Читаем без скачивания Камикадзе - Джи Майк
- Категория: Фантастика и фэнтези / Космическая фантастика
- Название: Камикадзе
- Автор: Джи Майк
- Возрастные ограничения: (18+) Внимание! Аудиокнига может содержать контент только для совершеннолетних. Для несовершеннолетних просмотр данного контента СТРОГО ЗАПРЕЩЕН! Если в книге присутствует наличие пропаганды ЛГБТ и другого, запрещенного контента - просьба написать на почту для удаления материала.
Шрифт:
Интервал:
Закладка:
Джи Майк
КАМИКАДЗЕ
1. Полгода до смертиПо утрам у меня сеанс связи с Карлом. Его координаты –300/800/-400, если считать за начало координат положение моего носителя. А если перевести с языка геометрии на родной мой литовский, то Карл летит в трехстах километрах левее меня, на восемьсот выше и на четыреста позади. Эти четыреста означают, что он проживёт на пару мгновений дольше.
Коммуникатор внешне похож на гибрид древней рации с древней же настольной персоналкой. С тем отличием от пращуров, что земными радарами исходящий из коммуникатора сигнал не пеленгуется. Мы надеемся, что проксимскими не пеленгуется тоже, иначе мы умрём раньше срока, а значит — напрасно.
Сигнал генерируется после нажатия кнопки «отправить» на вмонтированной в корпус коммуникатора клавиатуре. Излучается и доставляется абоненту. Перекодируется в убористые буквы на узком, в ленту, экране монитора и исчезает бесследно.
— Как дела, Витас, дружище? — спрашивает Карл.

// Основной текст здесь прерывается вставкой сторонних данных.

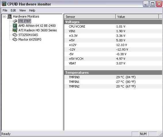Open the View menu
163x137 pixels.
pos(22,10)
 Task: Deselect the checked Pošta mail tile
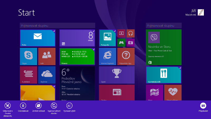pyautogui.click(x=37, y=38)
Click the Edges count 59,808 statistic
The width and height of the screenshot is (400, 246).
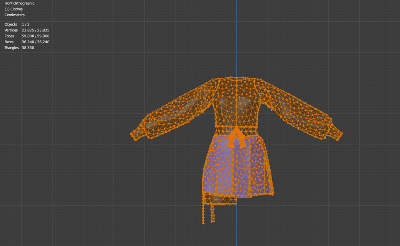click(x=27, y=36)
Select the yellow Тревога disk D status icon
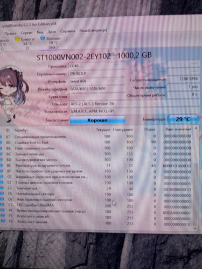This screenshot has height=269, width=202. point(17,39)
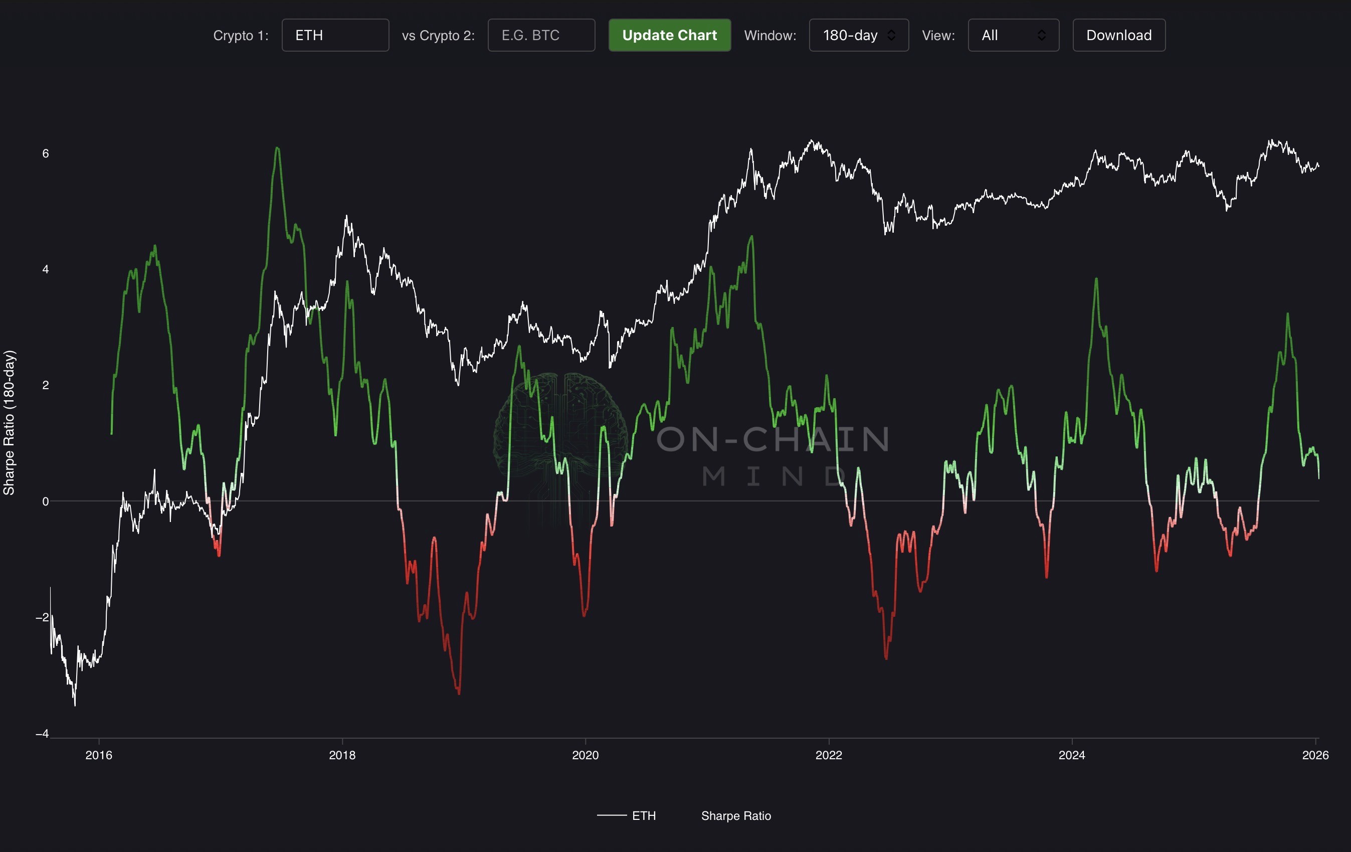Click the 2024 x-axis tick label
Screen dimensions: 1351x852
pos(1072,755)
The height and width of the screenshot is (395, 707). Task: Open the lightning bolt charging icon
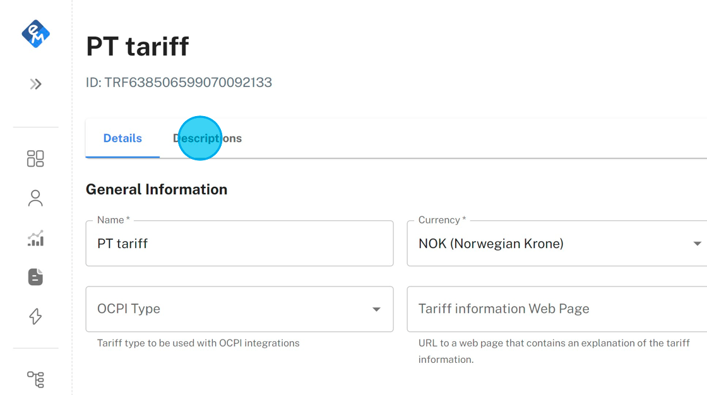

Я никогда его не видел и не увижу, как и он меня. Однако улыбку на его грубо слепленном, широком добродушном лице я представляю. Так же, как и само лицо — по составленному Карлом словесному портрету.
— Прекрасно, — отвечаю я. — Что с Глорией?
— Боюсь, она…
Мы безуспешно пытаемся пробиться к Глории уже третьи сутки. Каждый из нас четверых, по очереди. Ответа нет. Это означает, что с ней произошло то же, что уже случилось с каждым пятым из стартовавших с Земли восемь лет назад добровольцев. Глория не выдержала. Не перенесла одиночества и обречённости. Она была заместителем Карла, вторым номером в звене. Теперь её обязанности перейдут к Роджеру. Обязанность, впрочем, всего одна — принять командование звеном в случае, если Карл не выдержит.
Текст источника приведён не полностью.